His orders from Peter I instructed him to build two ships on the east (Pacific) coast of Russia, and then sail north along the coast of Kamchatka to determine whether any land linked Asia and America (“You are to search for where it is joined to America,” said the orders). But first he had to cross the vast Asian steppes and tundra. In his first expedition, The First Kamchatka Expedition, he decided that one party would travel overland and another would travel by boat, mapping rivers. The overland party set out in January 1725, and it was not until August or October 1726 that they reached Okhotsk, on the Sea of Okhotsk, west of the Kamchatka Peninsula (sources differ on the date). They met such hardship that they apparently left a trail of dead horses in their wake, which, apparently, was just as well for the party that had planned to travel by river, for whom problems had forced them to follow Bering’s overland route, on which Bering’s dead horses became a crucial source of food, only reaching Okhotsk in January of 1727.

The next steps according to Bering’s plan: build boats to cross the sea of Okhotsk, and then, cross the Kamchatka peninsula overland, with their boats and supplies, to the Kamchatka River, which they would follow to the ocean, where they would then build two new ships. They launched their boat from Okhotsk in August 1727, but difficulties on the overland journey meant that they did reach the east coast of Kamchatka until early 1728.

Map of Okhotskoy Ostrog, ink drawing, 1737

Next was to build a new ship—a task that was accomplished by July 1728. They sailed north along the coast and rounded the Chukotsk Peninsula, at which point following the coast meant sailing west. Bering chose to sail north on the premise that if there were a land connection between Asia and America, the expedition would necessarily meet it. They met no land, however, and the approaching winter forced them to turn back. They returned to Kamchatka, where they spent the winter. Explorations through the summer of 1729 convinced Bering that Asia and America were not connected, but that America was not far. He did not, however, find America, and in the fall set out on the return journey across Asia to St. Petersburg, where he arrived in early 1730.
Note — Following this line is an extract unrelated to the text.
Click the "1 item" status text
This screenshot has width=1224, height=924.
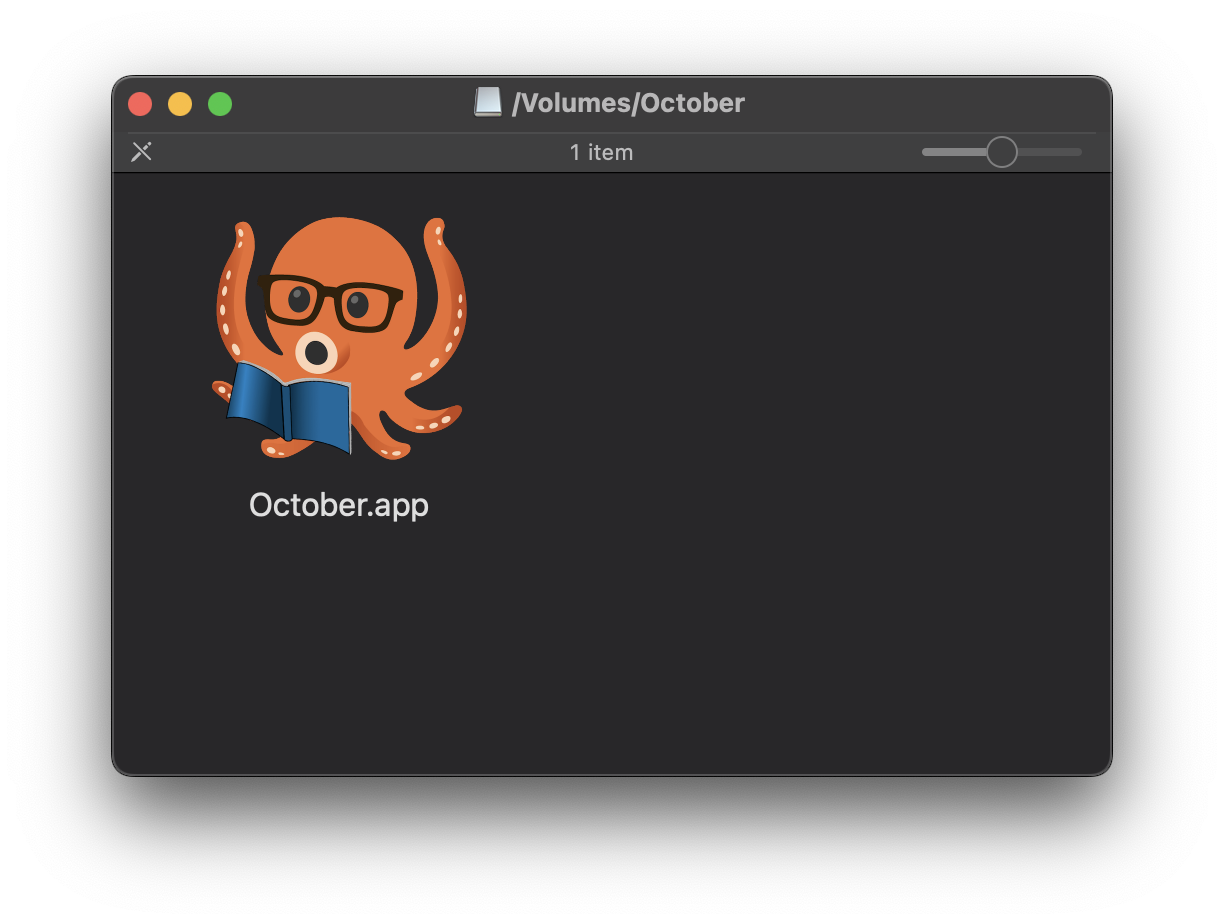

Bering advocated further exploration—he may have shown that there was no land connecting Asia and America, but he had not found America. The Russian bureaucracy finally approved a new expedition on much the same lines as the previous, and in 1733, Bering’s expedition began the eastward journey across Asia. It was a massive undertaking that included several parties exploring possible overland routes and building huts and roads for support. This time, Bering did not reach Okhotsk until 1737.

1966 Soviet postage stamp depicting Bering’s second voyage and the discovery of the Commander Islands, the largest and westernmost of which is now known as Bering Island.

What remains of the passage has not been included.